Mentir répond à 6 exigences selon Vrij :
- Il faut engager des ressources cognitives importantes puisqu’il est question de réfléchir, d’être attentif, de s’ajuster, de penser et encore d’analyser. Cela demande énormément d’énergie, d’attention et de concentration.
- Le menteur doit aussi savoir se contrôler pour ne point trop en dire et paraître crédible. Il part du postulat que sa culpabilité est visible.
- Mais il doit également surveiller le feedback que lui envoie celui à qui il ment, et donc observer et analyser la gestuelle de l’autre, les questions qu’il lui pose et évaluer en permanence si l’autre tombe dans le panneau ou pas.
- Mentir sur quelque chose veut aussi dire qu’il va falloir s’en souvenir, encoder le mensonge et le stocker pour pouvoir le rappeler si nécessaire.
- Le menteur va nécessairement utiliser la vérité pour la distordre, la modifier pour qu’elle lui soit profitable.
- Enfin, lorsque le mensonge est engageant, qu'il y a un risque de sanctions, arranger la vérité pour produire un mensonge va s’avérer être une tâche très complexe ("Paraverbal indicators of deception : a meta-analytic synthesis", Sporer & Schwandt, 2006, Applied Cognitive Psychology).
Nous mentons tous pour des objectifs bien différents, l’enfant pour dire qu’il n’a pas volé un jouet, l’adolescent lorsqu’il dit qu’il a fait ses devoirs, l’adulte pour jurer qu’il ne trompe pas sa femme ou qu’il n’entretient pas de relation inapropriée avec son assistant(e).
Mais nous pouvons avoir les mêmes motivations, le plaisir de duper l’autre, la culpabilité ou la peur d’être confondu. Ekman recense 9 motivations à mentir comme par exemple échapper à une sanction, obtenir une récompense, se prémunir d’une atteinte physique, exercer un pouvoir sur l’autre, obtenir une reconnaissance de l’autre…
Chaque état émotionnel a des conséquences sur le corps et sur la production des mots, la façon de les articuler, la tonalité…
Si j’ai plaisir à mentir, j’aurais certainement des marqueurs gestuels associés à la joie avec une élévation de la voix, une accélération de mon discours et je ferai davantage de gestes illustrant mon discours.
Si je ressent de la culpabilité, de la honte, je regarderai moins dans les yeux, je ferai moins de mouvements de la tête, moins de gestes illustrateurs.
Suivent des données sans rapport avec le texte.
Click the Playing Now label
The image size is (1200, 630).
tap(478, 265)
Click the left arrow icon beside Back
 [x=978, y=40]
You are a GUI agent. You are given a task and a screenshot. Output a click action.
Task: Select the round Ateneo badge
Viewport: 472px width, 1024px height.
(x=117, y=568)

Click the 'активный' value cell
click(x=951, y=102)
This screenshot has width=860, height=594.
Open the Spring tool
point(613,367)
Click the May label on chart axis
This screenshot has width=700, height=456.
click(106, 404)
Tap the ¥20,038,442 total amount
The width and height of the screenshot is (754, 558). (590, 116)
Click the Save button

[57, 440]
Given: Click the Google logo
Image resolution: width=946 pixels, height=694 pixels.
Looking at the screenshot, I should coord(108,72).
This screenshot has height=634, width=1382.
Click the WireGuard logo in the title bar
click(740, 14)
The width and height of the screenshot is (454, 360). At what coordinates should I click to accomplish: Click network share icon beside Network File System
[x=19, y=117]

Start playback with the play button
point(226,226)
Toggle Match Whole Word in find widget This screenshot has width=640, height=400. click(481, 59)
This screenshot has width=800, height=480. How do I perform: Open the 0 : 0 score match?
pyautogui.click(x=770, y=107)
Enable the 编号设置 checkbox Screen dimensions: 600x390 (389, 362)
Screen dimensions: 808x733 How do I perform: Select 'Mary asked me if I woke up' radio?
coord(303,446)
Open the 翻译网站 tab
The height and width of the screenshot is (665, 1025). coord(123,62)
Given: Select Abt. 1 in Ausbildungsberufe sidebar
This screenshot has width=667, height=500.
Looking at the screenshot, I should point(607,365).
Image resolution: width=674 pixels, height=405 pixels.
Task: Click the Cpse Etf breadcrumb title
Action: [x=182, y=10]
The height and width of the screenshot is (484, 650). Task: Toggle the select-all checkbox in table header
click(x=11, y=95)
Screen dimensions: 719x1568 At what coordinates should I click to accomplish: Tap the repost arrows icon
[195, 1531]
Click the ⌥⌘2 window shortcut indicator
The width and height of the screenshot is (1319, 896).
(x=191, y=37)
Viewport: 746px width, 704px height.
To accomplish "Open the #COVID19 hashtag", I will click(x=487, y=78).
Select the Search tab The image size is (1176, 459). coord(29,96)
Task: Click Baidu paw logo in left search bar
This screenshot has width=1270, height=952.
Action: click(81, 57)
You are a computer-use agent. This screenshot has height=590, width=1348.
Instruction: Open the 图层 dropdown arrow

Mon discours sera aussi plus lent, je ferai plus de sourires d’embarra, je pourrais détourner le regard sur certains mots, ma voix sera plus basse et vous pourriez observer des expressions de tristesse.
Cependant, plus l’enjeu est important, les conséquences contraignantes et impactantes, s’il y a un risque important de sanctions, plus il y aura de risques d’être confondu.
Toutes les stratégies que vous entendez sur “comment détecter le mensonge” ne sont rien si vous n’avez pas en tête l’erreur d’Othello. Il s’agit d’un ensemble de biais qui annihilent votre objectivité et vous conduisent à interpréter des indices comme étant en lien direct avec le mensonge alors qu’ils sont générés pour d’autres raisons (Ekman, 1986 ; “le mensonge”, Elissalde, Tomas, Delmas, Raffin - Dunod). Vous êtes persuadés que l’autre est un menteur alors quoiqu’il dise, vous n’entendrez pas ses arguments et vous ne serez pas objectifs. Alors vous observerez une hausse de la tonalité de la voix, un discours plus rapide, une voix plus lourde, d'avantages d’erreurs de discours, l’usage d’un style indirect et des marqueurs gestuels de peur et pourtant, la personne - sous stress - dira la vérité !
Créer une surcharge cognitive !
Il n’y a pas 36 solutions pour être au-dessus du seuil du hasard pour identifier un mensonge.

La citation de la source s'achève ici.